Pictures aside, write every record out again word for word.
* * *
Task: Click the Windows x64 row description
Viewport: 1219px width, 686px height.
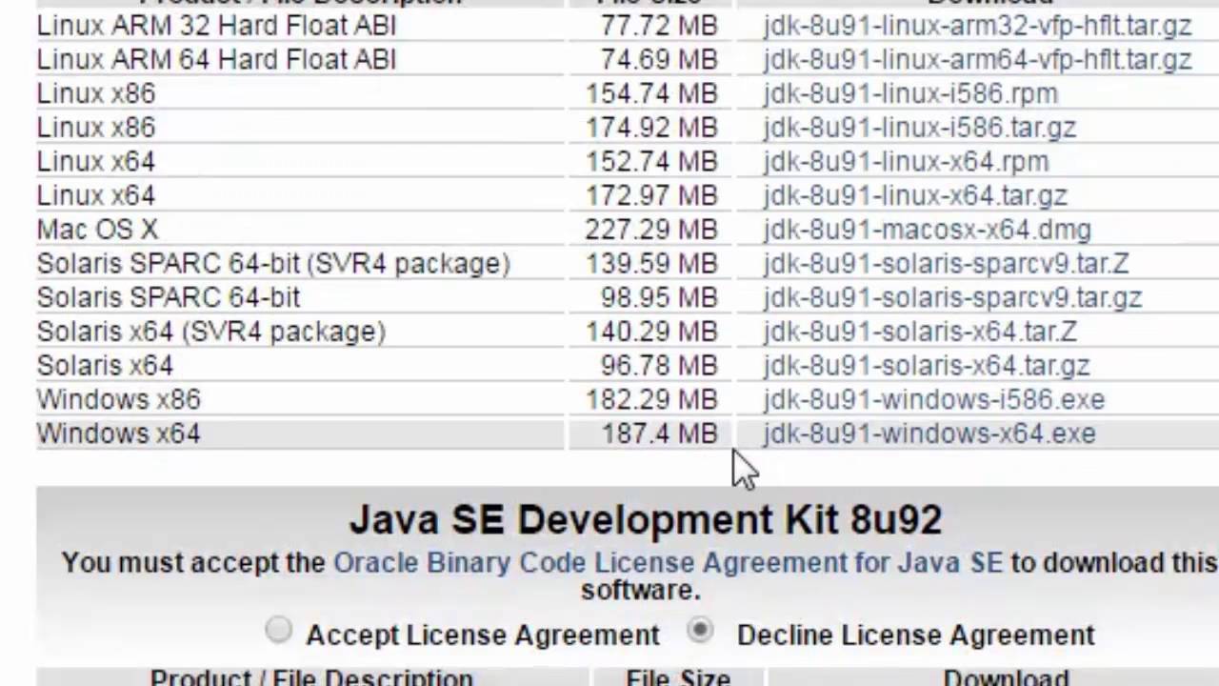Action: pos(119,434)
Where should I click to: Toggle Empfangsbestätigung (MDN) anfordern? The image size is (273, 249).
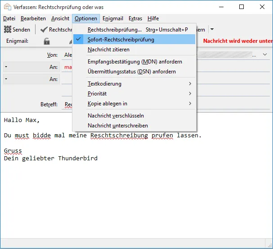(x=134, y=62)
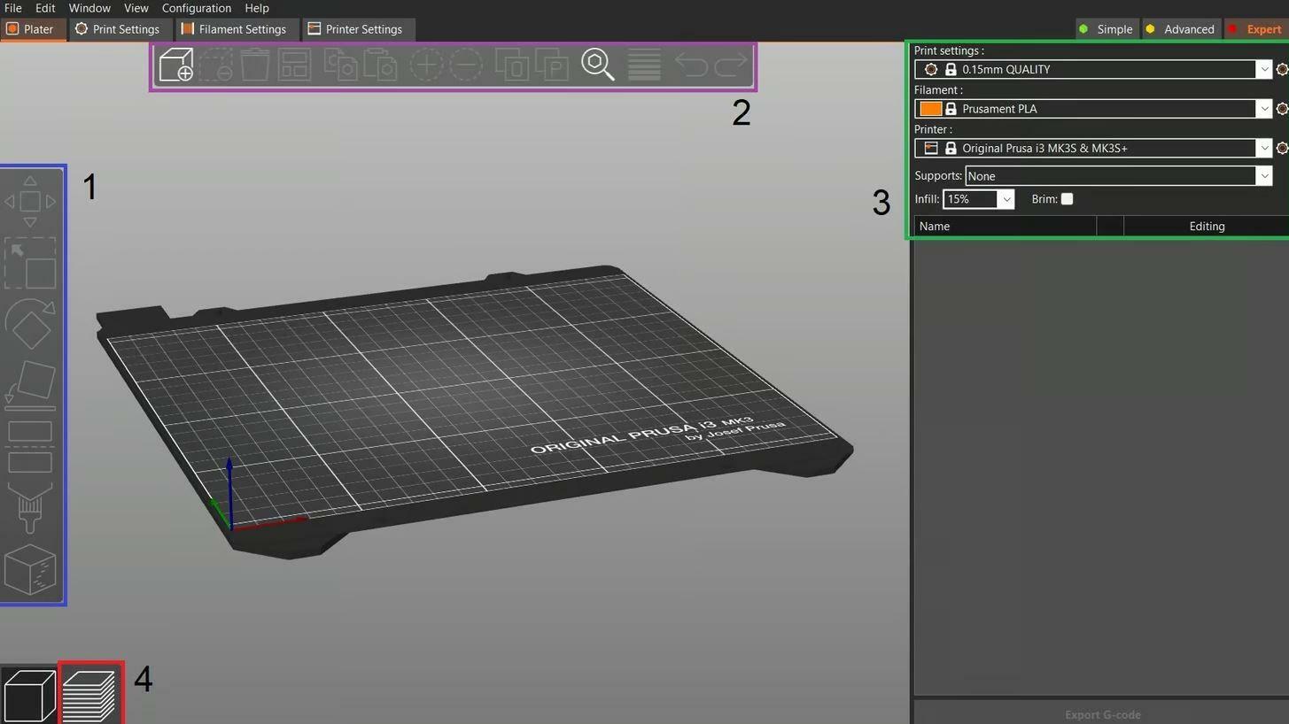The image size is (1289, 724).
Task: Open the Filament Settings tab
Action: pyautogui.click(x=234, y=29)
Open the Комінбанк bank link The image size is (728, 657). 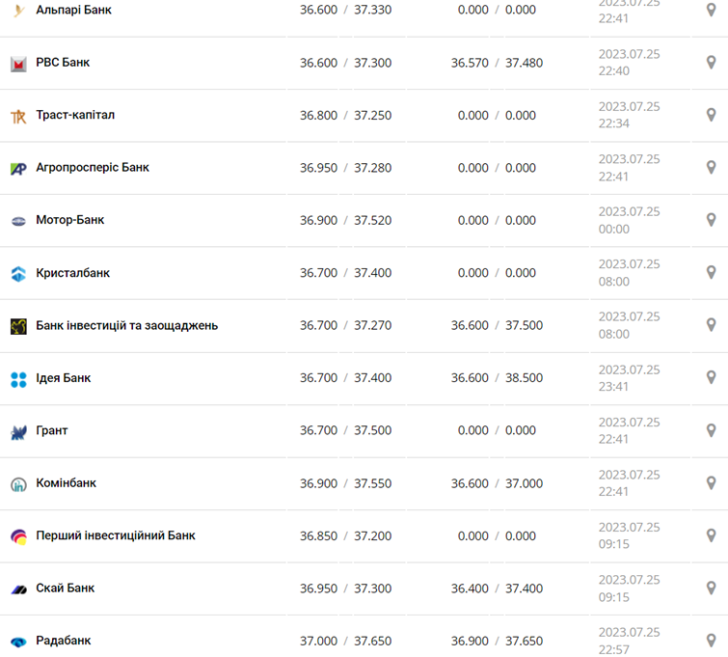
* * *
Output of the task
Task: Click the Windows x64 row description
Viewport: 1219px width, 686px height.
Action: pos(119,434)
Where should I click to: Toggle Empfangsbestätigung (MDN) anfordern? The image size is (273, 249).
(x=134, y=62)
The image size is (1289, 724).
Task: Open the Filament Settings tab
Action: pyautogui.click(x=234, y=29)
Open the Комінбанк bank link The image size is (728, 657). 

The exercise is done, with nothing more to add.